Five cryptic classics that keep Dylanologists guessing

May 10, 2011 9:15 PM ET
Bob Dylan's Most Inscrutable Lyrics
Jan Persson/Redferns/Getty Images

Happy Birthday Bob"Gates of Eden" (Bringing It All Back Home, 1965)
Generations of Dylan freaks have tried to crack this majestic acoustic masterpiece. Who's the "gray-flannel dwarf"? What "four-legged forest clouds"? All we know is we're in love with that motorcycle black madonna two-wheeled gypsy queen.

"The Ballad of Frankie Lee and Judas Priest" (John Wesley Harding, 1967)
Frankie Lee, the gambler, borrows money from Judas, who flees to a house called Eternity. That's where things get weird. Spoiler alert: Frankie dies! Or something!

"Changing of the Guards" (Street-Legal, 1978)
You have to hand it to Street Legal fans: They're a cult unto themselves. They never give up trying to figure this album out, not even when Dylan whips out Tarot cards. Best line: "They shaved her head/She was torn between Jupiter and Apollo."

"I'm Not There" (The Basement Tapes, 1967)
A melody this gorgeous makes you want to spend years pondering the song's bottomless mysteries. Dylan mumbles huge chunks in an antiquated dialect of his own devising ("Heaven knows that the answer/She's don't calling no one" ...?), but that just adds to the mood of total isolation.

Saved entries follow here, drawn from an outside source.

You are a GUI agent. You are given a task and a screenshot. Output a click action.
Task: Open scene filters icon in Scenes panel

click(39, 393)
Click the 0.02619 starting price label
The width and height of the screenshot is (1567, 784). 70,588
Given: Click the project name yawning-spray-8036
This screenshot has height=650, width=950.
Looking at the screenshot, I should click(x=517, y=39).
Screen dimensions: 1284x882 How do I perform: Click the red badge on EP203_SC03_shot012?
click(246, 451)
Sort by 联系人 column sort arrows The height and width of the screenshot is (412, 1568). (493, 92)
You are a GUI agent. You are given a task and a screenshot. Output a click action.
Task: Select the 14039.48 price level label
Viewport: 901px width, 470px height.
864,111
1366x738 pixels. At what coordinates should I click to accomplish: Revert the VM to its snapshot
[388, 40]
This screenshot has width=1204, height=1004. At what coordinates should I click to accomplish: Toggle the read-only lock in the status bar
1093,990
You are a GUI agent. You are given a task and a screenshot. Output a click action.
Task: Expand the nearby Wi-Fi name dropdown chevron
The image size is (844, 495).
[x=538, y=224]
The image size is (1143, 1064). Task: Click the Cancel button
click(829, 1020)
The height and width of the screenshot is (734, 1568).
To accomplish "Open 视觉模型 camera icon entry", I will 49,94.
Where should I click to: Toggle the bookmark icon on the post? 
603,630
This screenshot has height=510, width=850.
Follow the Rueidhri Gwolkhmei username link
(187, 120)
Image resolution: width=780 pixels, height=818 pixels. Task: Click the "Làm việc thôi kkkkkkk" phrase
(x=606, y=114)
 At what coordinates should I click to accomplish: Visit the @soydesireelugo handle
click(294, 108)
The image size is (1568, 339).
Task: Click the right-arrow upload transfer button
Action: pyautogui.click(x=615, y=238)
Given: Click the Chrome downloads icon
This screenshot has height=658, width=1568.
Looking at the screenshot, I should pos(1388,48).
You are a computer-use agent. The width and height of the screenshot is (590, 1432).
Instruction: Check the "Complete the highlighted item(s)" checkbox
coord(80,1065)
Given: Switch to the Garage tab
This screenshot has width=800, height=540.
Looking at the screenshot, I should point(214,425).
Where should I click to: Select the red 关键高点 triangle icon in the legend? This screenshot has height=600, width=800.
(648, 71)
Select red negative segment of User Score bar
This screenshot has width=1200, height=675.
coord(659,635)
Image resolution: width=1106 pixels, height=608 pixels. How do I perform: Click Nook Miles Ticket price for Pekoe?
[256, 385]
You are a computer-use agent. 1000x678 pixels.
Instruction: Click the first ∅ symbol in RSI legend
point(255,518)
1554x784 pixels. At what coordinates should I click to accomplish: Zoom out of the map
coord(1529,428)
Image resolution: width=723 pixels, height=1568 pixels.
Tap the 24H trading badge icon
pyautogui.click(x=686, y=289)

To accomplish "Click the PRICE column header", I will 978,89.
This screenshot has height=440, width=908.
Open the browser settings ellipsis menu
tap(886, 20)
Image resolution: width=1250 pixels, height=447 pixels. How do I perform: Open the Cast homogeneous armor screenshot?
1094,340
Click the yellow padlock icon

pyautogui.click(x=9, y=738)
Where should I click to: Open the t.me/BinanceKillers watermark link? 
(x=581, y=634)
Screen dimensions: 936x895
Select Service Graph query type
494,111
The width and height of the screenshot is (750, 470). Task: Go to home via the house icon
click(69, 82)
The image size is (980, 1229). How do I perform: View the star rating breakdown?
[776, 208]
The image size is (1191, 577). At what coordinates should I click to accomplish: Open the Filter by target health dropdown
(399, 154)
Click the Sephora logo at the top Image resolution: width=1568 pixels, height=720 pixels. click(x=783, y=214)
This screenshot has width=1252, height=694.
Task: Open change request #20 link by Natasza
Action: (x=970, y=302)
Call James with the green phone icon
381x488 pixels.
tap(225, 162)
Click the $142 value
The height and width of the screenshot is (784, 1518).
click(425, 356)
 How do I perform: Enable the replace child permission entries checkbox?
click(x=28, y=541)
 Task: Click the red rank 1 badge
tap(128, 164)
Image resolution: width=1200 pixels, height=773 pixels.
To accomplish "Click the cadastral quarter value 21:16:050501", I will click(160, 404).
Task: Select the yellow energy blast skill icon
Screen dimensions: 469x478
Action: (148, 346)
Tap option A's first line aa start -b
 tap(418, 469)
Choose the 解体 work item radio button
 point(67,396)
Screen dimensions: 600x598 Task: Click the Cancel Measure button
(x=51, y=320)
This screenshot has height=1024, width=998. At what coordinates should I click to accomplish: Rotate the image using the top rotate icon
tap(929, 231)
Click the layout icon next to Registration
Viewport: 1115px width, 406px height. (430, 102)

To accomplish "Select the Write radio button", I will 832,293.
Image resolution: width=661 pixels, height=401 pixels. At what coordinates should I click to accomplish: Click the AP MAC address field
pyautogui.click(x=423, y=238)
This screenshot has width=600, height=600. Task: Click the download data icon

"I'll Keep It With Mine" (The Bootleg Series Volumes 1-3, 1991)
Virtually everyone who attempts this ballad oversings it, trying to prove they have a clue what the chorus "If I can save you any time, come on, give it to me, I'll keep it with mine" means. But the only singer who's ever sounded like he gets the secret is Dylan himself — and he's not telling.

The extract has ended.